KNOTWEED SURGE Dangerous Japanese Knotweed being spread by illegal dumping in Dublin, experts say
DANGEROUS Japanese Knotweed is being spread by illegal dumping, experts say.
Council biodiversity officers tasked with trying to contain the invasive plant have revealed that its growth is most prevalent along waterways.
The Asian plant, which has been wreaking havoc all over Ireland, can undermine the structural integrity of roads and buildings if it begins to grow in cracks and crevices.
According to figures released to the Irish Sun, Dublin City Council has 72 known sites with the presence of the plant, while Fingal have recorded 174 Japanese Knotweed stands within its boundaries.
DCC Senior Executive Parks Superintendent, Maryann Harris warned the invasive species can also be spread by simply cutting through the plant.
She said: “In Dublin city, Japanese knotweed is primarily found along waterways but also may be found in localised areas where dumping of spoil and other materials have taken place, derelict sites and areas of former
landfills and reclamation.

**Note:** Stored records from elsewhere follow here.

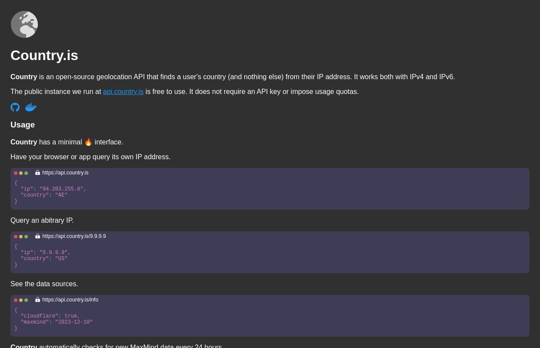Click the green dot in the first code window
The height and width of the screenshot is (348, 540).
click(26, 173)
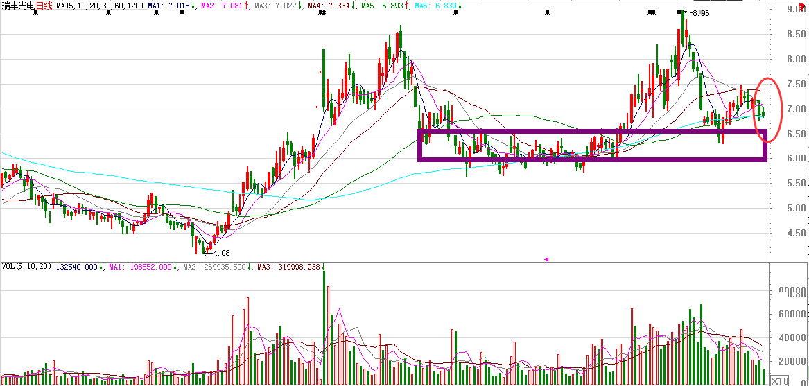Screen dimensions: 809x386
Task: Click the first asterisk event marker at top left
Action: (35, 12)
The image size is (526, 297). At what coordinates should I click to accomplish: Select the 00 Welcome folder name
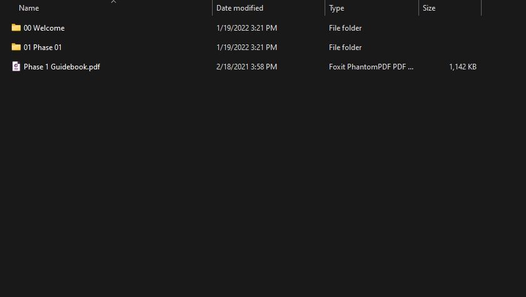pos(44,28)
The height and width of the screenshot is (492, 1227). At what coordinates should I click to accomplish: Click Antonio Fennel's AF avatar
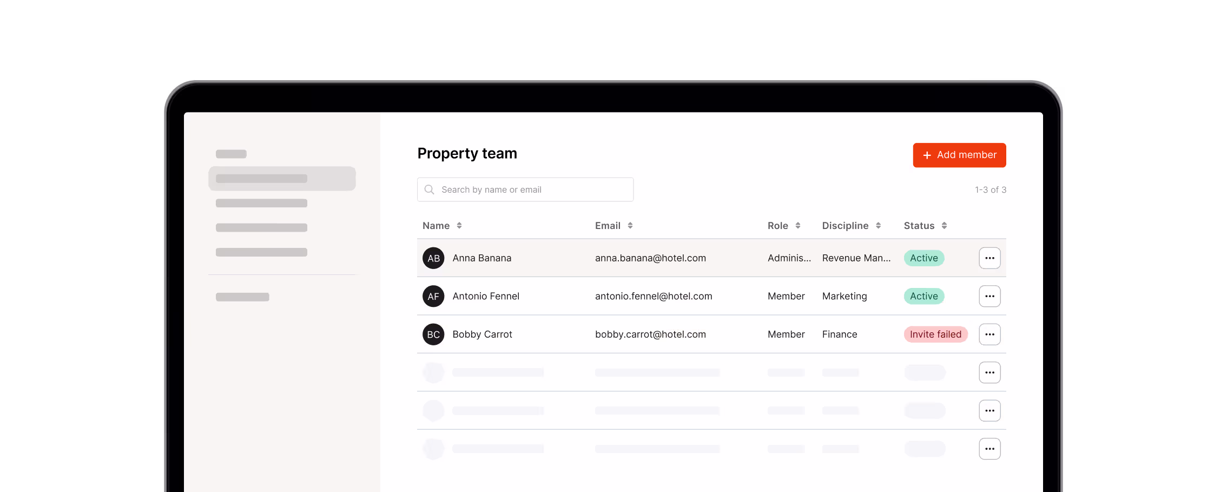coord(433,296)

Japanese knotweed can be spread by the movement of soil which contains shoots or roots of the plant.
“The soil that Japanese Knotweed has been growing in is legally designated as a ‘vector’ and it can only be disposed of at specially approved sites. Managing soil movement is critical.

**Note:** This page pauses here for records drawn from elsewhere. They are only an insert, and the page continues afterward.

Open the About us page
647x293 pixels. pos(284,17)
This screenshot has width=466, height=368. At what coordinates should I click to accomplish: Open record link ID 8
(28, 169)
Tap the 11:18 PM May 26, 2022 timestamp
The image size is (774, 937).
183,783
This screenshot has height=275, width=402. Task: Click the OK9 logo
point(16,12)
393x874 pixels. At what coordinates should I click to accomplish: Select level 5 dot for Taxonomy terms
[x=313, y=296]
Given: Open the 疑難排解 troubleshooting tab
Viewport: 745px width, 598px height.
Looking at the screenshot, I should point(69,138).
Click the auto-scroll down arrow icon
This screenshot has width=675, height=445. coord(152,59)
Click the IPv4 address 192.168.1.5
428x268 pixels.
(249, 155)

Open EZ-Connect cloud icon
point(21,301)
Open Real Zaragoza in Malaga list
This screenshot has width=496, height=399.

“Another cause of spread is through cutting of the plant when people are unaware of it, causing cuttings to spread as new plants. Therefore, surveying and monitoring is a way to prevent this.”
Maryann added: “It is distributed throughout the city in localised areas which often are a result of the dumping of spoil or soil.”

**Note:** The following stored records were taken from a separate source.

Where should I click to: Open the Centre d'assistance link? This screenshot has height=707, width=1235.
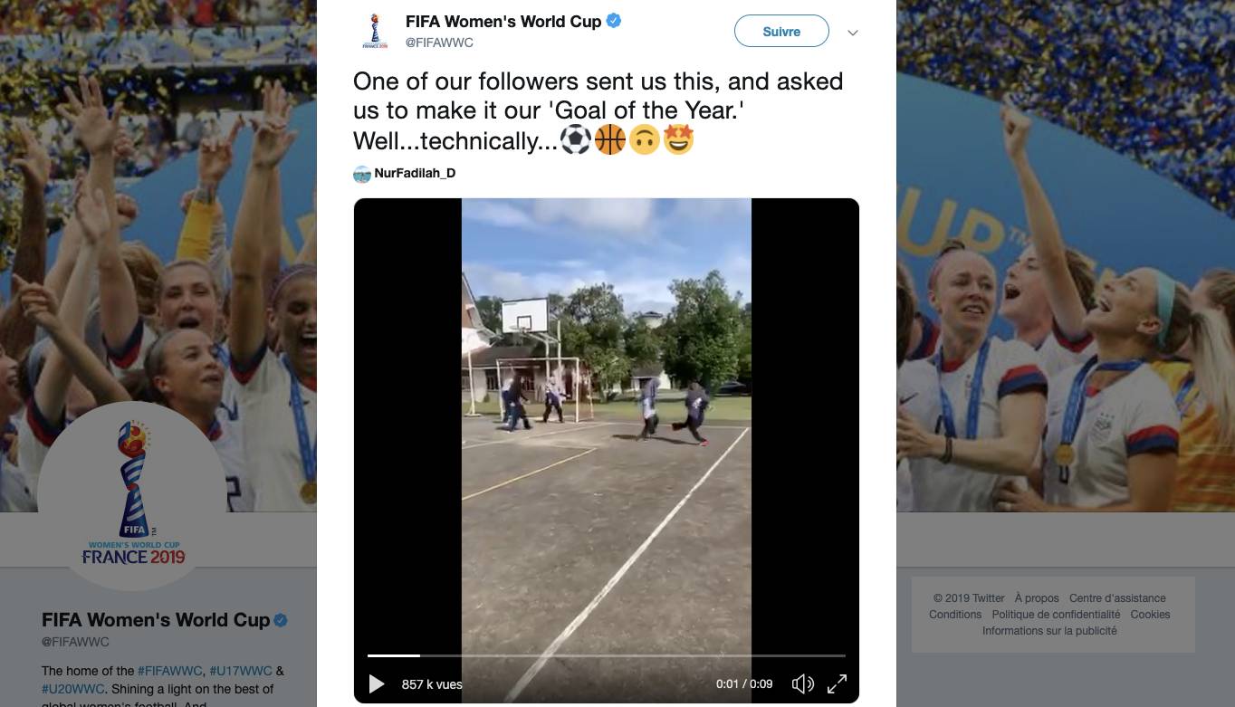coord(1117,598)
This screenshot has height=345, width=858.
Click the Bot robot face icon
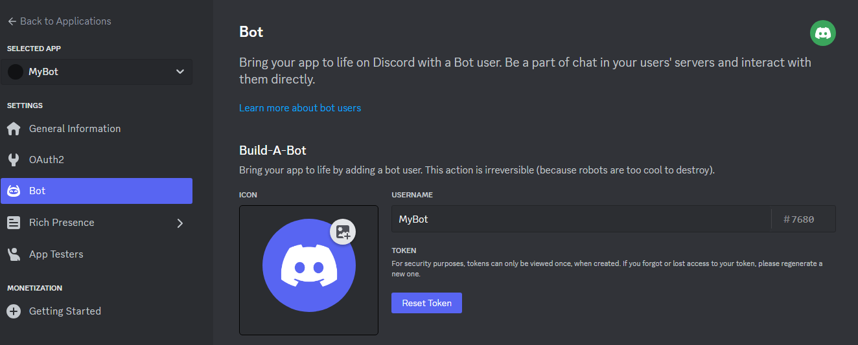tap(14, 191)
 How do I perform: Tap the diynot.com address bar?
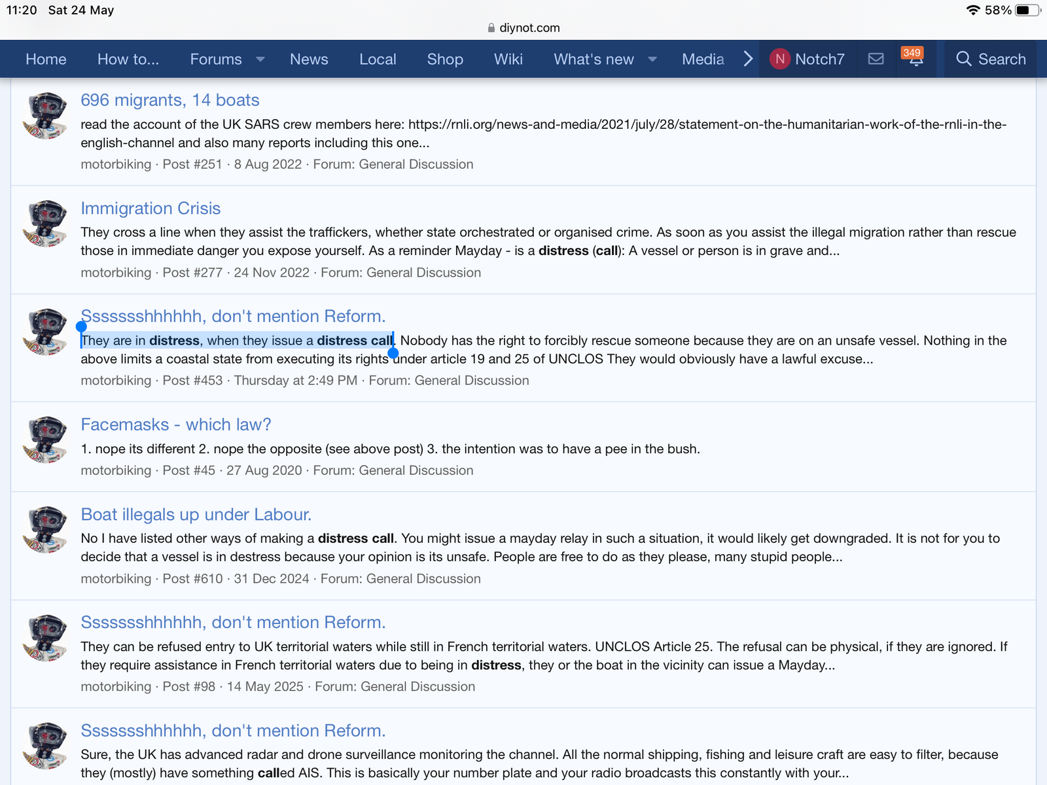click(x=529, y=28)
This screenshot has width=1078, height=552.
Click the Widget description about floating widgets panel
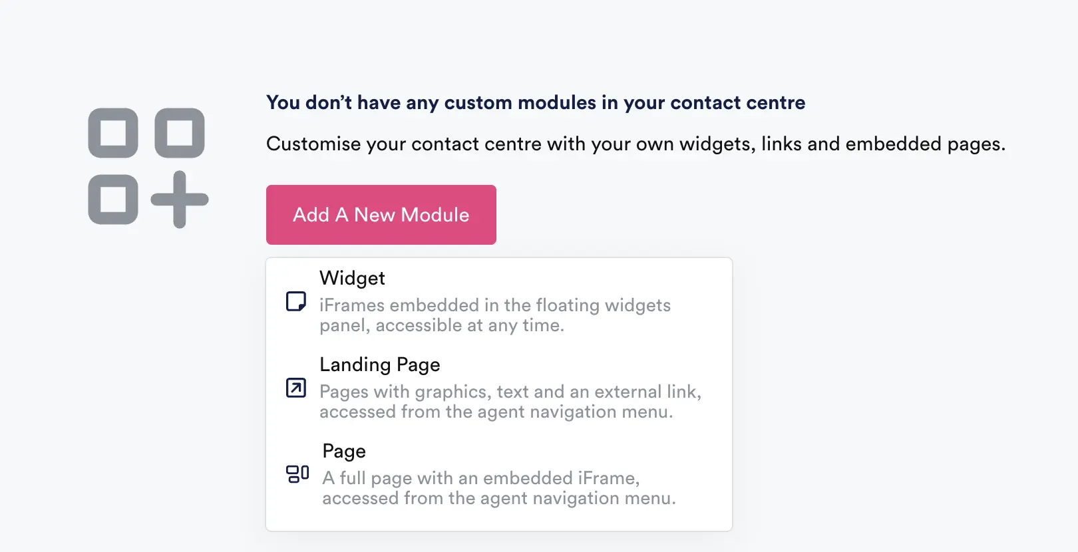[x=495, y=315]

It is an offence to allow dispersal of Japanese Knotweed or cause its spread.
Only special weedkillers applied over repeated treatments helps eradicate it.
Fingal County Council Biodiversity Officer Hans Visser said: “We have found 174 Japanese Knotweed stands so far throughout the county.
“Most of these records are located along rivers and on sites where dumping of Japanese Knotweed contaminated soil took place.”